- _TASK OBJECTIVE_:
Each line in the entries below that holds the word "agent" belongs in the answer.

- _MATERIAL FOR THE TASK_:
________

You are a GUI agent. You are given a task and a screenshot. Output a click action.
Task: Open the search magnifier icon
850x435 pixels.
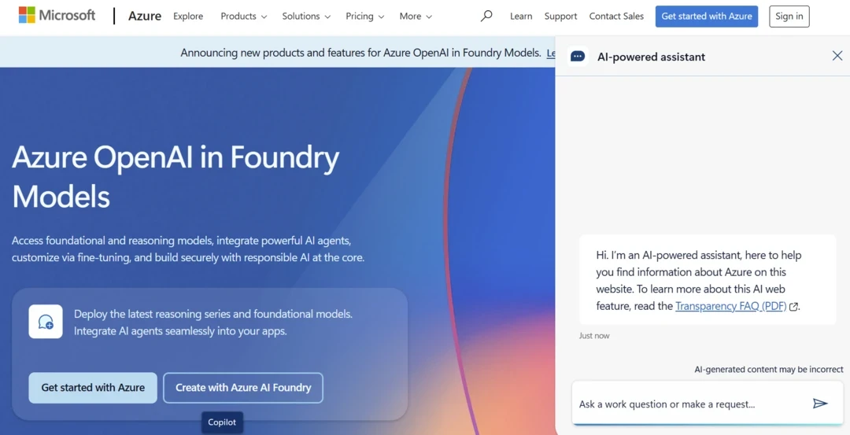click(486, 16)
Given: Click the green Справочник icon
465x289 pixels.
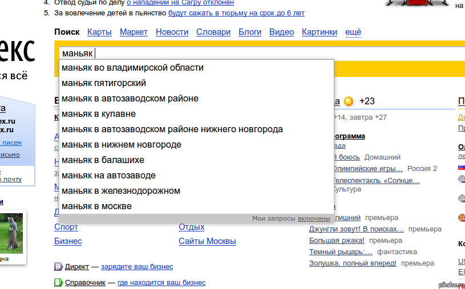Looking at the screenshot, I should 58,282.
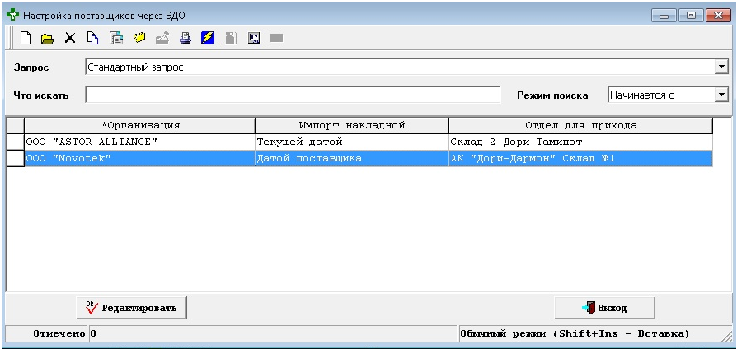Click the blue lightning bolt icon
The image size is (737, 349).
[x=208, y=38]
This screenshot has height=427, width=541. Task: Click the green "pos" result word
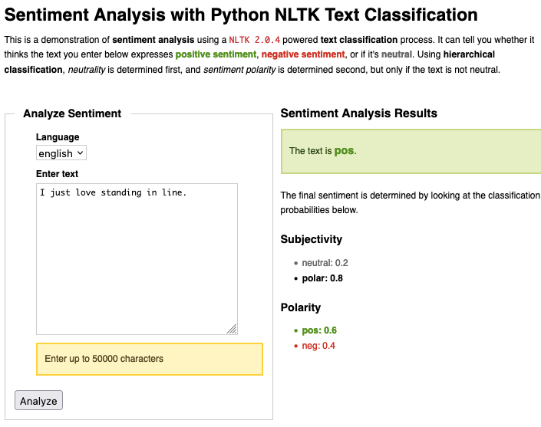[x=344, y=151]
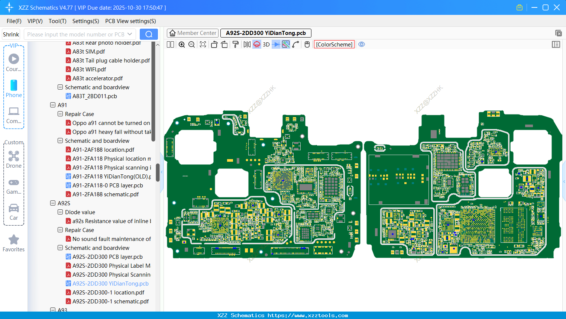Collapse the A91 Repair Case section
This screenshot has width=566, height=319.
(x=60, y=114)
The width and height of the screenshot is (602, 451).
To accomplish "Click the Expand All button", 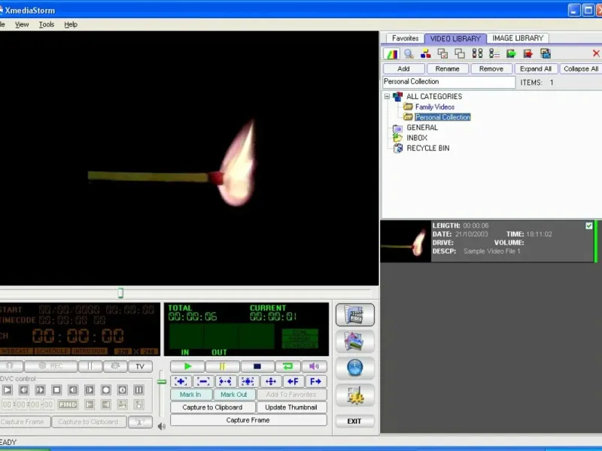I will (536, 68).
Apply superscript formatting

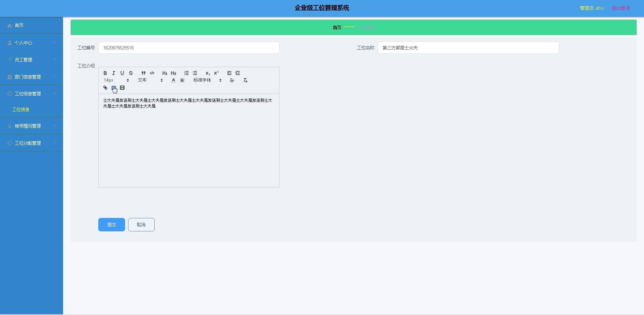click(x=216, y=73)
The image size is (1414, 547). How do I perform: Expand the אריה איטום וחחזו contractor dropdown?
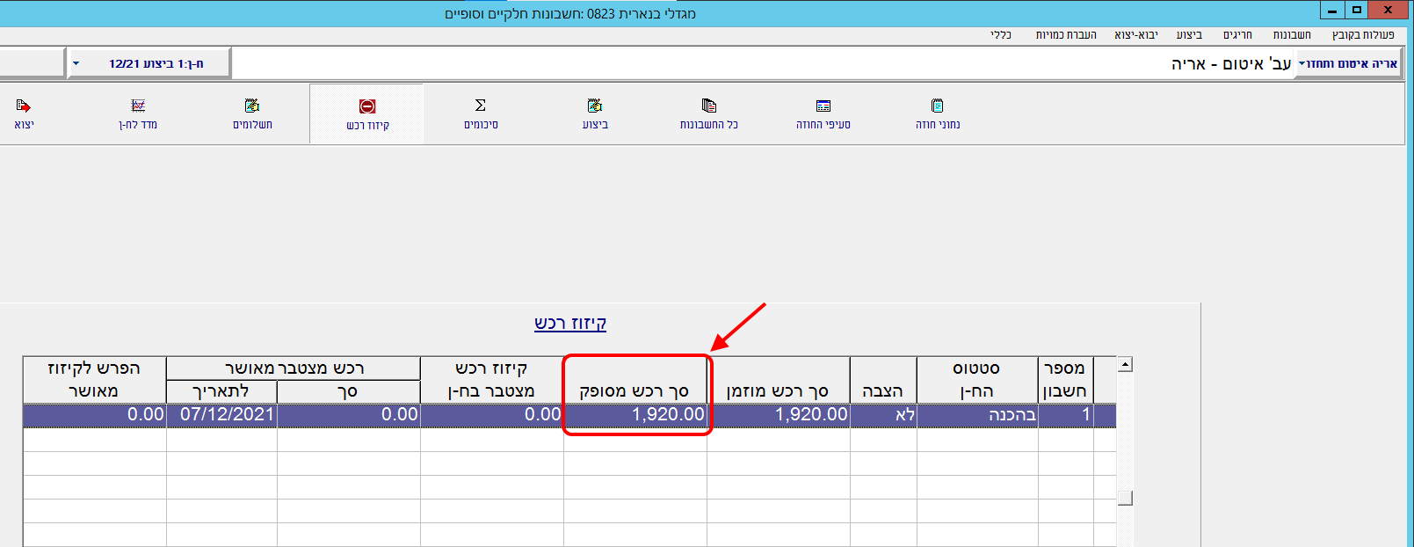click(x=1347, y=63)
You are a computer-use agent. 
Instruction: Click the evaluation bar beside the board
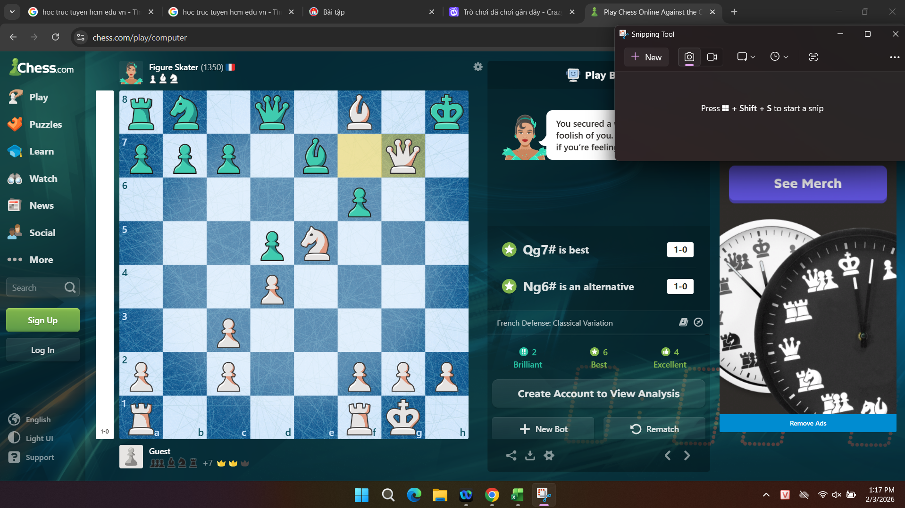[104, 264]
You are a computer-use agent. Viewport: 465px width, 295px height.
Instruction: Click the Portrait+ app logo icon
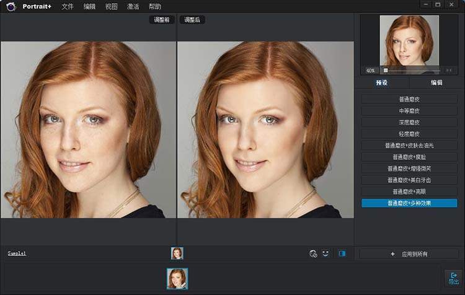(x=11, y=6)
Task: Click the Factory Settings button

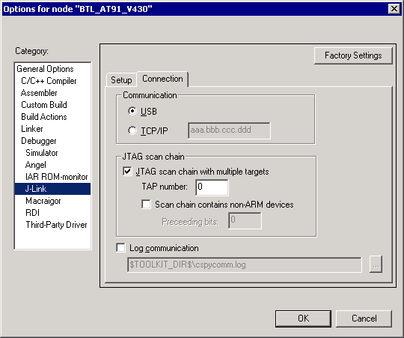Action: click(353, 55)
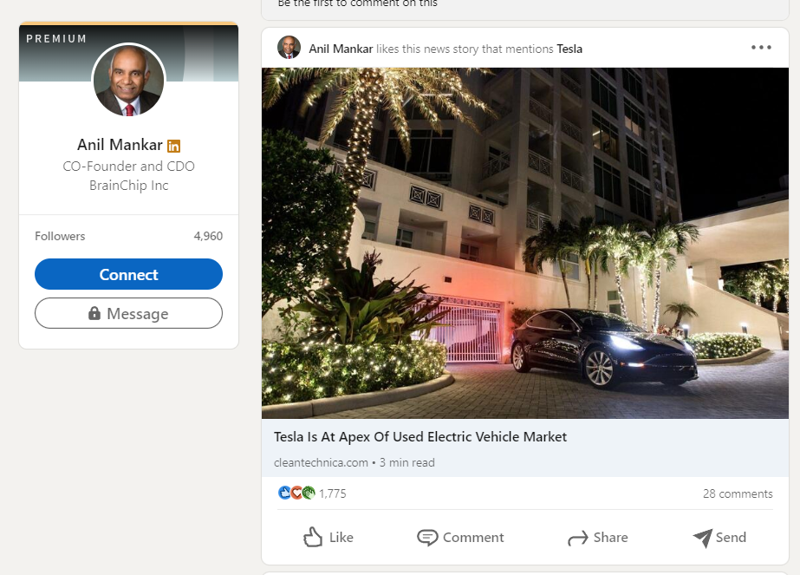The width and height of the screenshot is (800, 575).
Task: Click the Send paper plane icon
Action: click(x=702, y=538)
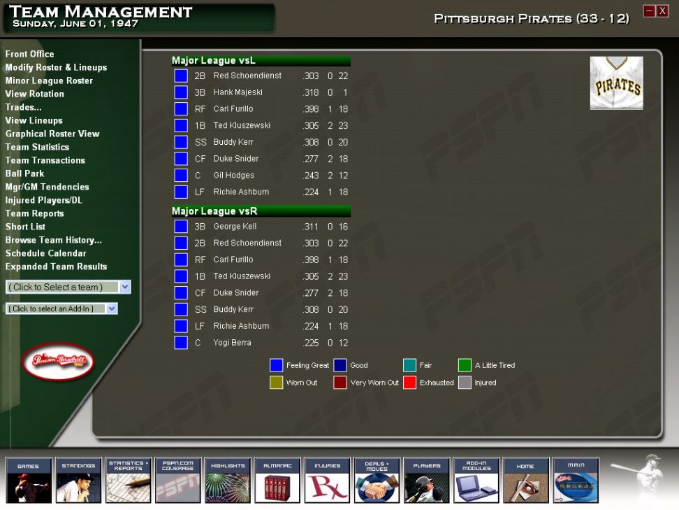Open the Standings icon
Image resolution: width=679 pixels, height=510 pixels.
tap(78, 480)
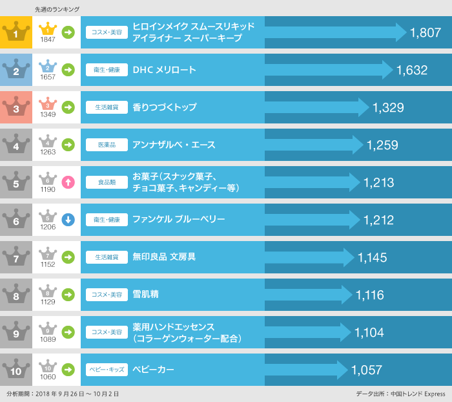
Task: Click the ベビー・キッズ category tag
Action: [x=106, y=370]
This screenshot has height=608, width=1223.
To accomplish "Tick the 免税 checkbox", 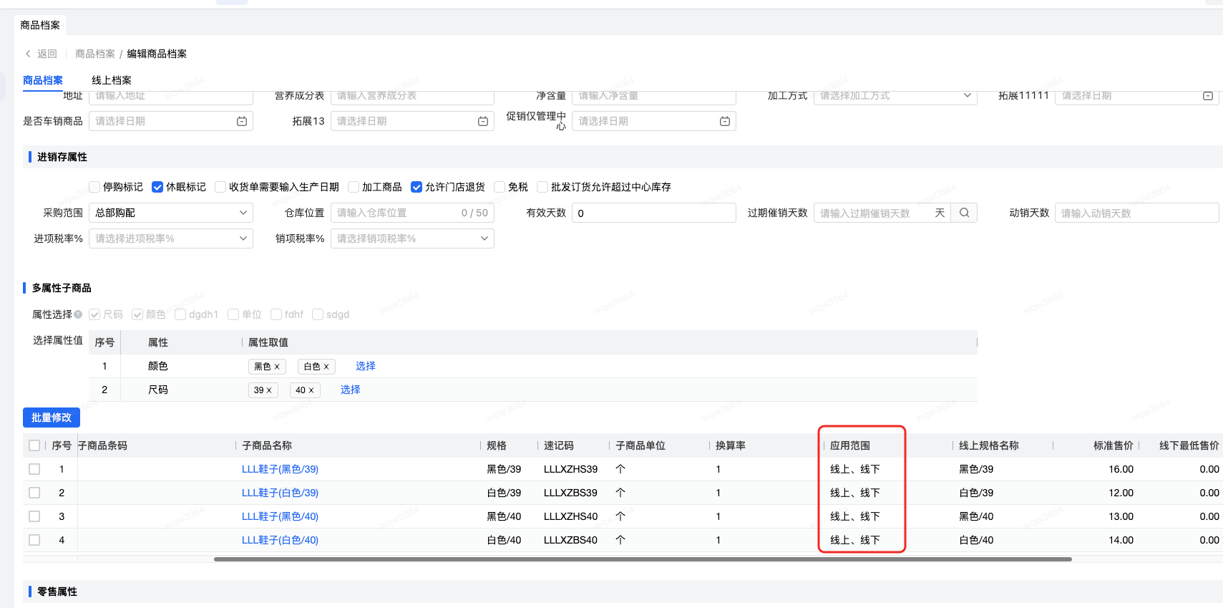I will (x=500, y=187).
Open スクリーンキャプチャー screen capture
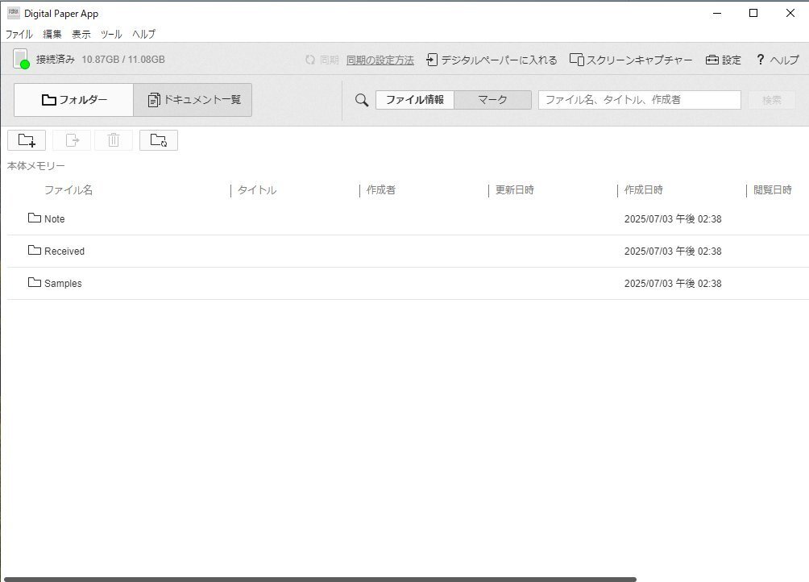This screenshot has height=582, width=809. pos(631,60)
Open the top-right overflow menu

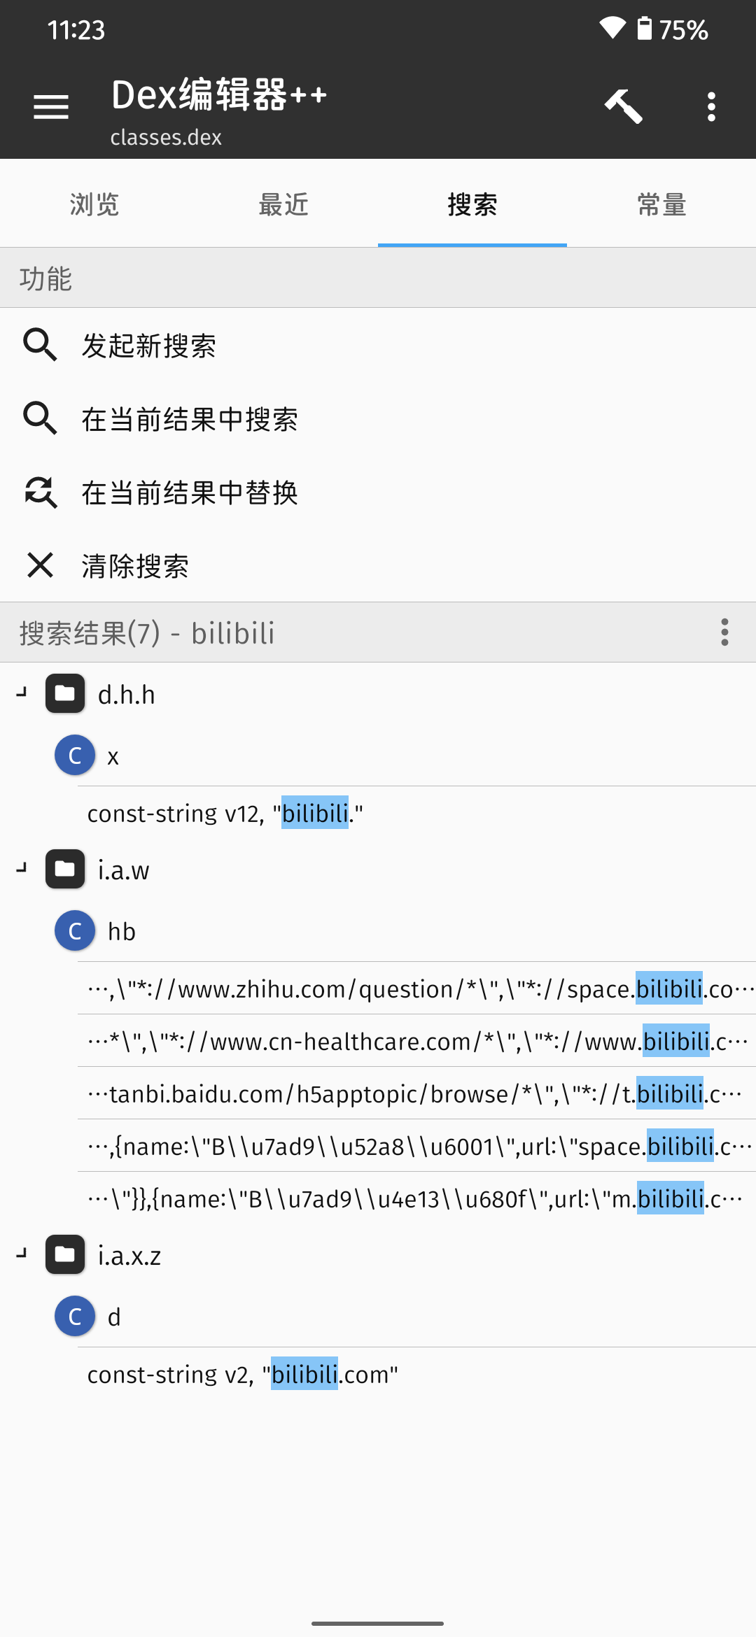(x=711, y=107)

________

- _PROBLEM SOLUTION_:
You are a GUI agent. You are given a task and a screenshot. Output a click action.
You are a computer-use agent. 
You are a computer-use agent. Viewport: 465px width, 295px height.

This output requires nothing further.